C'est une attitude que j'utilise inconsciemment depuis mes premières années d'école et dont j'ai beaucoup de mal à me débarrasser aujourd'hui. Faire oublier le handicap (et la contrainte qu'on représente) en se faisant oublier soi-même. Être le plus discret possible. Ne pas se faire remarquer. Cela pourrait se résumer ainsi : Si personne ne nous remarque, on ne gêne personne.

  • Renoncer

Cela consiste tout simplement à « s'auto-saboter » et à faire passer les autres avant soi. Je pense que mon handicap représente (ou va représenter) une gêne trop importante pour les autres dans tel contexte alors je n'ose pas m'y présenter/je ne candidate pas à cet emploi/je ne vais pas commencer ce sport/je quitte les lieux avant que ça empire..etc.

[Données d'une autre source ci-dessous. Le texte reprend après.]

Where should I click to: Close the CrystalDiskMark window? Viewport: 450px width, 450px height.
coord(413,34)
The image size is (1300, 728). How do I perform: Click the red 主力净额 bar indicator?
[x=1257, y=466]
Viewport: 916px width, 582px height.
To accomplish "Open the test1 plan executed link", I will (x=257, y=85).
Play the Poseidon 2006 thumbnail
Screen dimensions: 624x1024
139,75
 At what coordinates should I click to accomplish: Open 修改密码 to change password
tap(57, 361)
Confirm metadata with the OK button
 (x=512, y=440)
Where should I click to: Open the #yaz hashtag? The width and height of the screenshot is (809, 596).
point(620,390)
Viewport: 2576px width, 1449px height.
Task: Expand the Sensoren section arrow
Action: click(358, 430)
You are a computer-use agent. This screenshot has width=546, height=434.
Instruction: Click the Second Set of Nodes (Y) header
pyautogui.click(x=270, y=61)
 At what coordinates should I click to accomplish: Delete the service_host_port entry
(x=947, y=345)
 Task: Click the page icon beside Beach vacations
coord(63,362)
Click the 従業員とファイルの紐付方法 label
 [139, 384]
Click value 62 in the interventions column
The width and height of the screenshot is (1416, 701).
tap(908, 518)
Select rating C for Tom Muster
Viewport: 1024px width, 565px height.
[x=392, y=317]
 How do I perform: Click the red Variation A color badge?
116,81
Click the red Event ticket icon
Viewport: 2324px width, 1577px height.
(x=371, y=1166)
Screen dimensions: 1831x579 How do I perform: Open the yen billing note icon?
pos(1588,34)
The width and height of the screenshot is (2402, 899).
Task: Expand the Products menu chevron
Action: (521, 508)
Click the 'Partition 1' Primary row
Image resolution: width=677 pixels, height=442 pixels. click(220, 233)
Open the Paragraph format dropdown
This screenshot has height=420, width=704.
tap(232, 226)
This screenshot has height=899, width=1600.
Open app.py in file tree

On pourrait penser que c'est la solution « de facilité », mais ça nous oblige souvent à faire un gros sacrifice, à renoncer à quelque chose que l'on voulait faire pour éviter de nuire au confort d'autrui.

  • Multiplier les excuses

« Pardon », « je suis désolé », « excuse-moi »... La culpabilité nous pousse à multiplier les mots d'excuse dès que l'on a l'impression que notre handicap gêne, parfois jusqu'à l'absurde.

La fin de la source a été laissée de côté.